2011 has arrived and continued on from where 2010 finished off. Over the last few weeks the devastating images that we have all witnessed, of the major flooding in Central and Southern Queensland and even down to Northern New South Wales, has had a major effect on people’s lives and the sugar industry. The last thing the sugar industry needed was for a category 5 Cyclone to hit the northern part of the state.
The follow on effects of these major weather events will make the 2011 crushing season very difficult.
For the Mossman region we dodged a bullet with only a few isolated farms receiving damage to some of their early cut and plant cane blocks. The variety that has been reported to have received the most damage is Q231 with broken tops, there has also been reports of Q187 with similar damage. The persistent rain in the days that followed cyclone Yasi crossing caused flood damage to low lying fields.
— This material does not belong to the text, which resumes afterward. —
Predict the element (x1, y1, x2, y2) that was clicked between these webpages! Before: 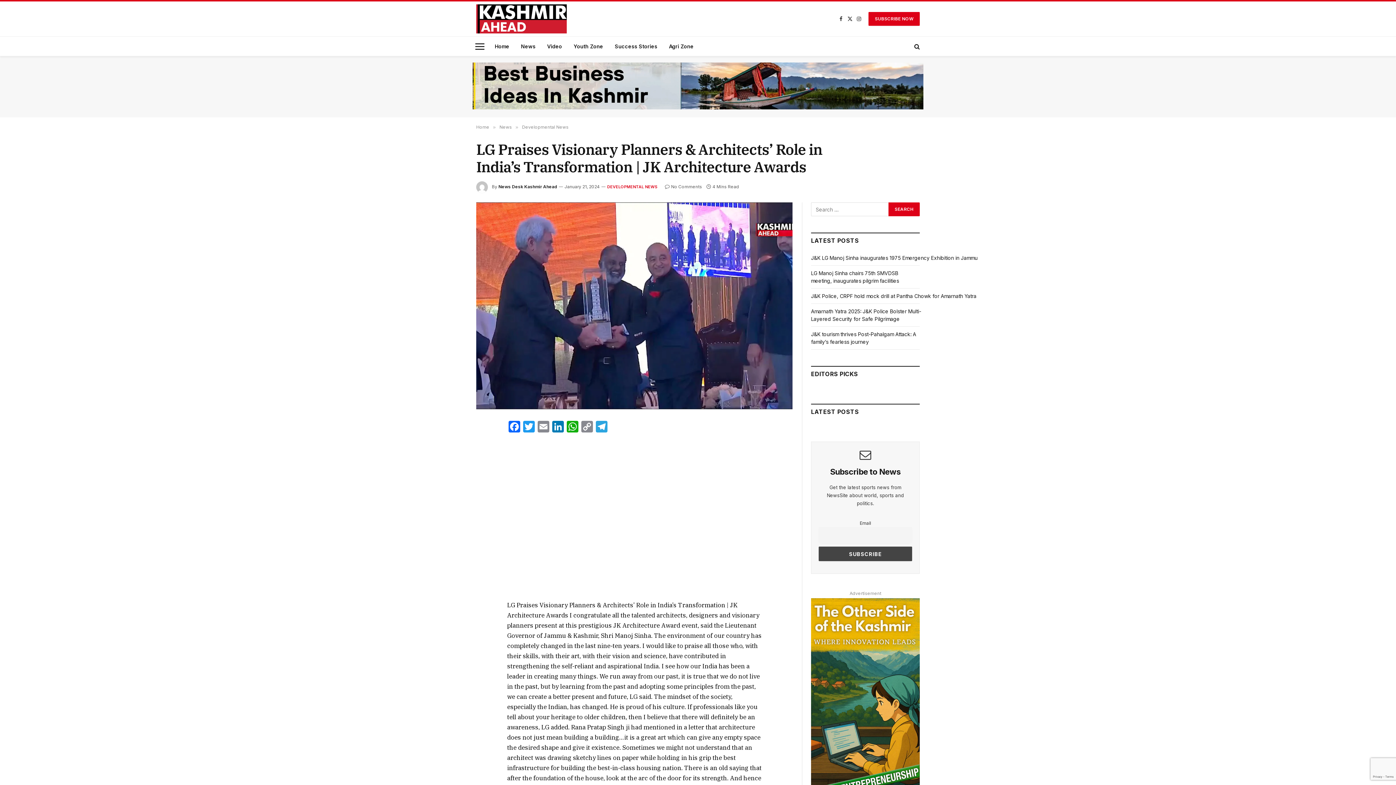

At the end of last year and at the start of 2011 the Mossman region managed to receive a few dry weeks. This enabled all farmers to complete their fertilising and most of their weed and rodent control.
While it is still early in the 2011 season and we still don’t know the full extent of damage to this crop I am hopeful of a crop similar to last year, around 530,000t.
Some of the damage sustained to the 2011 crop includes:
• Excessive rainfall.
• Water logging.
• 2010 wet harvesting conditions.
• Lack of sunlight.
Local farmers are starting to receive the result of their Environment Risk Management Plans. It appears that most farmers in the Mossman region are receiving approval for 3 years with the option to refine their plan to enable them a 5 year approval.
Local growers are also reminded that a Species Management Plan for rodent control has commenced and will provide growers with better options to control rats in cane crops and surrounding harbourage areas.
Under the new Species Management Plan a damage mitigation permit is now issued automatically to Productivity Services. The baiting window has been extended by three months starting on October 1st through to the end of June. This extended window of opportunity allows effective baiting for the climbing rat which can often cause problems between March and June. Under the plan a grower is required to ensure an integrated approach with effective weed control in both crop and harbourage. He or she must assess the extent of any rat problem before baiting, and only bait with registered baits, within label restrictions. For more information please contact your local Productivity Services advisor.
Right across the sugar the industry the effects of natural disasters have taken their toll on growers and we only hope that the year finishes off better then it started.